In today's rough-and-tumble faculty meetings, we still observe the procedures for voting prescribed in Robert's Rules, where formal motions are proposed and then approved or defeated by majority vote. But we seem to have forgotten that the manual also prescribes an etiquette of debate. It mandates that during a debate, whatever one actually thinks, one must always show respect for one's colleagues. That is why Robert's Rules advises using formal language that distances us from the particular and the personal, titles instead of first names, and complex statements instead of swearwords. If we display respect, we will be less likely to make assumptions about our colleagues' motives. Rather, we will concentrate on the substance of their argument. If the argument is bad (which it would be if it were truly sexist or racist), eventually someone -- even other academics -- will be sure to notice it. If we allow several points of view to be presented, and listen respectfully to all of them, then all listeners will at least have the power to make educated decisions.

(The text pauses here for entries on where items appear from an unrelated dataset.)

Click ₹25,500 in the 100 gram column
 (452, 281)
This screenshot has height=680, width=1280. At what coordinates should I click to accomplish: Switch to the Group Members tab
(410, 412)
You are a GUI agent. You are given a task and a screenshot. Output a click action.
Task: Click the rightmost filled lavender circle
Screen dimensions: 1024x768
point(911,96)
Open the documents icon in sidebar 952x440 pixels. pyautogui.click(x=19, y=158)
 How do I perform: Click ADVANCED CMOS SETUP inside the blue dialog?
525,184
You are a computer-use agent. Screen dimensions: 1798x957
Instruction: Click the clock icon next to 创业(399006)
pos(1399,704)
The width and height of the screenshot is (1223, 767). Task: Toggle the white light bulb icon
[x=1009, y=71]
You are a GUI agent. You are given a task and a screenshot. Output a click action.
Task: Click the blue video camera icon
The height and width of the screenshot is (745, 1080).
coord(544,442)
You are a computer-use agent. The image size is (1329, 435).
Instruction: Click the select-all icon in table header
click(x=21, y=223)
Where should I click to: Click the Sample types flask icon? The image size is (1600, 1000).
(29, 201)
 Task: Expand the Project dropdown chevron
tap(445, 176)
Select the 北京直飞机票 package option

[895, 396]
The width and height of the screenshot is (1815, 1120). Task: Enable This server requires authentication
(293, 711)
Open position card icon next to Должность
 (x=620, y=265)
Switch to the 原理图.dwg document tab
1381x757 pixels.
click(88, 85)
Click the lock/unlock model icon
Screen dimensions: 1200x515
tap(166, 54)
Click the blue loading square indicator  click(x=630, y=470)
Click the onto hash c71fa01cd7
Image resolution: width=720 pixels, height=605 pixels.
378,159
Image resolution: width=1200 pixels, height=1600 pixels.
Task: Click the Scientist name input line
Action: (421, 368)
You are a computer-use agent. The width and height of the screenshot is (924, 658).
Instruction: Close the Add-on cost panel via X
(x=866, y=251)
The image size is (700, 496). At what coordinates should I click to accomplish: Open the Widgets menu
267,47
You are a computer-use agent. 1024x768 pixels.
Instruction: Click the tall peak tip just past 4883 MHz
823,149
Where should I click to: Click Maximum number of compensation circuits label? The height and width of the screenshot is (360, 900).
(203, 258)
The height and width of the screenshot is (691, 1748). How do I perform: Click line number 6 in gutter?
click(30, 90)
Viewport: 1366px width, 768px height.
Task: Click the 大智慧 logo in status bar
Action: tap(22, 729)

In our preoccupation with larger societal issues, today's academics seem to have forgotten that the fundamental purpose of debate is to provide information. The ancient Greeks (among others) were aware of this. Socrates taught by asking questions of an interlocutor, treating him or her with civility. Plato wrote dialogues, not treatises, because he had learned from Socrates that questions and answers are probably the most effective means of getting other people to understand complex problems.

Socrates sought not to impose his arguments, but rather to persuade people to agree with him, even if the process took hours or days. Like other Athenian citizens, he had spent many hours of his adult life participating in the public assembly. He had listened to the Greek dramas, with their intense debates, and had seen their resolutions on the stage. In conducting his dialogues, he was continuing the process of debate, but without the emotionalism and ignorance that, in his view, had brought about the decline of Athens.

That is exactly what we are supposed to be doing in universities -- even in faculty meetings. Instead, we seem content either to rage at each other or to sit on the sidelines, constrained by our failure to observe the easy and supportive rules of etiquette that make productive debate possible. If we do not change the structure and tone of our current battles, we will surely find that our minds, and our students' minds, have been corrupted by our assertions and our silence.

Mary Lefkowitz, a professor of classical studies at Wellesley College, is the author of Not Out of Africa (BasicBooks, revised edition, 1997).